How Iron Maiden Came Into Their Own With Pivotal ‘Piece of Mind’
Iron Maiden’s lovable mascot Eddie lost his mind (not to mention his grizzled mane) on May 16, 1983. Heavy metal fans across the globe, in turn, lost theirs over Piece of Mind.
For many U.S. fans in particular, Iron Maiden's fourth studio album remains a sentimental favorite, being the first piece of new product they experienced after learning about the group during their tour in support of 1982's watershed The Number of the Beast LP.
For the members of Iron Maiden, Piece of Mind was instead a pretty pivotal, pressure-packed album. It arrived on the heels of a well-received predecessor (though members of the clergy may beg to differ), yet another lineup re-shuffling (a curious obstacle shared by every Maiden album until then), and the everyday uncertainties associated with rock 'n' roll careers.
Yet they set about methodically writing heavy metal history with remarkable consistency, growing from strength-to-strength throughout the first half of the '80s.
Band leader and bassist Steve Harris once again led the creative charge behind Piece of Mind, single-handedly crafting its rousing, semi-speed-metal opener, "Where Eagles Dare"; its majestic closing epic, "To Tame a Land" (based on Frank Herbert's Dune novels); its relentlessly galloping centerpiece, "The Trooper"; and the comparatively modest "Quest for Fire."
Luckily, Harris was now able to count on more significant help with these songwriting chores, thanks to the steadily increasing contributions of guitarist Adrian Smith and the emergence of vocalist Bruce Dickinson, who had joined too late to add his ideas to The Number of the Beast.
Listen to Iron Maiden's 'Revelations'
Smith and Dickinson penned Piece of Mind's breakout single, "Flight of Icarus"; a serviceable album cut in "Sun and Steel"; and also collaborated with Harris on the clever, future live favorite, "Die With Your Boots On." Dickinson also showed what he was capable of on the multi-faceted "Revelations."

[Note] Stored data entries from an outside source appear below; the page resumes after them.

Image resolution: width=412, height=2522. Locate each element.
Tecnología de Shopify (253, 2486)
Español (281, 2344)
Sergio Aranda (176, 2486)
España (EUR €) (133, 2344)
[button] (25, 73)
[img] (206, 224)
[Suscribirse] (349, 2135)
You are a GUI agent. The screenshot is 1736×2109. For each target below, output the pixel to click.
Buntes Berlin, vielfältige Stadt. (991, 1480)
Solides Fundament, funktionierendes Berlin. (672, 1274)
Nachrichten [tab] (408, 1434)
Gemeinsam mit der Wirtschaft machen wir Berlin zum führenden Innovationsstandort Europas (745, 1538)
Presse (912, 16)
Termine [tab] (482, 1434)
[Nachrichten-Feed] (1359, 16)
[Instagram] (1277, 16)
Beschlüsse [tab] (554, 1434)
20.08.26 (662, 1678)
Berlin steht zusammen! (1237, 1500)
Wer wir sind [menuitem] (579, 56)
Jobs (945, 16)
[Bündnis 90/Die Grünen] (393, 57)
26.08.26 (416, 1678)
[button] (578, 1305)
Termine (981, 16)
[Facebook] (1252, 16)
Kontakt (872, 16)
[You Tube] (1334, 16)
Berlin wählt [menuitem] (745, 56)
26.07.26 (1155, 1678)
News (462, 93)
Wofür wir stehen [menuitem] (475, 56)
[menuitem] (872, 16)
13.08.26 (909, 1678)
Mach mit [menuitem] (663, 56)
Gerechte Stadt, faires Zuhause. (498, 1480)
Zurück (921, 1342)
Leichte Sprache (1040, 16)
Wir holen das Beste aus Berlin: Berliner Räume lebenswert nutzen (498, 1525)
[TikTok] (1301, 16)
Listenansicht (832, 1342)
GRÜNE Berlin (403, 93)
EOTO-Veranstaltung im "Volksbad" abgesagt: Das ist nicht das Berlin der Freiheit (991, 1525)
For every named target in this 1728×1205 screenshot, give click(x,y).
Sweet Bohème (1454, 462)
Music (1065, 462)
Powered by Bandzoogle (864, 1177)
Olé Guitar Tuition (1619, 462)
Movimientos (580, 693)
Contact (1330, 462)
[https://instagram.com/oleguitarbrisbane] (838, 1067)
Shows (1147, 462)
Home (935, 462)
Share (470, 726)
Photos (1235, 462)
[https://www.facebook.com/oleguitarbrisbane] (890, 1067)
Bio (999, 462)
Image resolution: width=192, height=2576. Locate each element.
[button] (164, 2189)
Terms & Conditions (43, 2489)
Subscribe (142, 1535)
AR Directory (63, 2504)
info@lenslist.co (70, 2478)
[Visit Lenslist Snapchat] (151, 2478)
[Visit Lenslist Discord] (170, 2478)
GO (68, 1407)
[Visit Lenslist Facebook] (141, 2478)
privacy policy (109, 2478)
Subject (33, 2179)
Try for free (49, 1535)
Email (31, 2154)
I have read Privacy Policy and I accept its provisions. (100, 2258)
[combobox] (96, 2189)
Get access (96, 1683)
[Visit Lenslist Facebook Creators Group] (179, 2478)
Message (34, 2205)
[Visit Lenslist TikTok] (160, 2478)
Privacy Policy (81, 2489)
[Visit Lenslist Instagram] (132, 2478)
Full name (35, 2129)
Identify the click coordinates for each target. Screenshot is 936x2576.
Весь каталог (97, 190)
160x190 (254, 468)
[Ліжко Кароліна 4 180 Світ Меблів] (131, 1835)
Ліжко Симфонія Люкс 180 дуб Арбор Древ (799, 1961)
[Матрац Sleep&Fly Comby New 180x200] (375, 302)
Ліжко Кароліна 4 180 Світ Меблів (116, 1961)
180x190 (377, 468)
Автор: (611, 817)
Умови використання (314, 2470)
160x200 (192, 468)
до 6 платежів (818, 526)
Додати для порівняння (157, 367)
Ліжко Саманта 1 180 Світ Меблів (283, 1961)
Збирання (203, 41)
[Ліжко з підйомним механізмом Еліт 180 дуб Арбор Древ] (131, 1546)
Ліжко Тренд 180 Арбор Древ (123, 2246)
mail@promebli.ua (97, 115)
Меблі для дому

Founding guitarist Dave Murray pitched in by co-writing the interestingly nuanced, lyrically inspired "Still Life" with Harris. The song was complete with faux-Satanic backward messages for an intro, designed to freak out all those who wanted to freak out over such things.
Finally, Piece of Mind signaled the arrival of new drummer Nicko McBrain. He filled the rather large shoes left by the much-loved Clive Burr with greater technical proficiency, in place of Burr’s celebrated "feel." McBrain did it without sacrificing his personal, virtually unique, jazz-tight drum sound, which several critics actually deemed "not forceful enough" for metal at the time.
No one could have known at the time, but Iron Maiden had at last secured the "classic" lineup that would remain unchanged (including the vital support team of strong-armed managers Rod Smallwood and Andy Taylor, producer extraordinaire Martin Birch and even-faithful cover illustrator, Derek Riggs, among others) for their decisive, glorious push towards universal recognition over the next five years.
And to think it all began with the simple decision to lobotomize their mascot.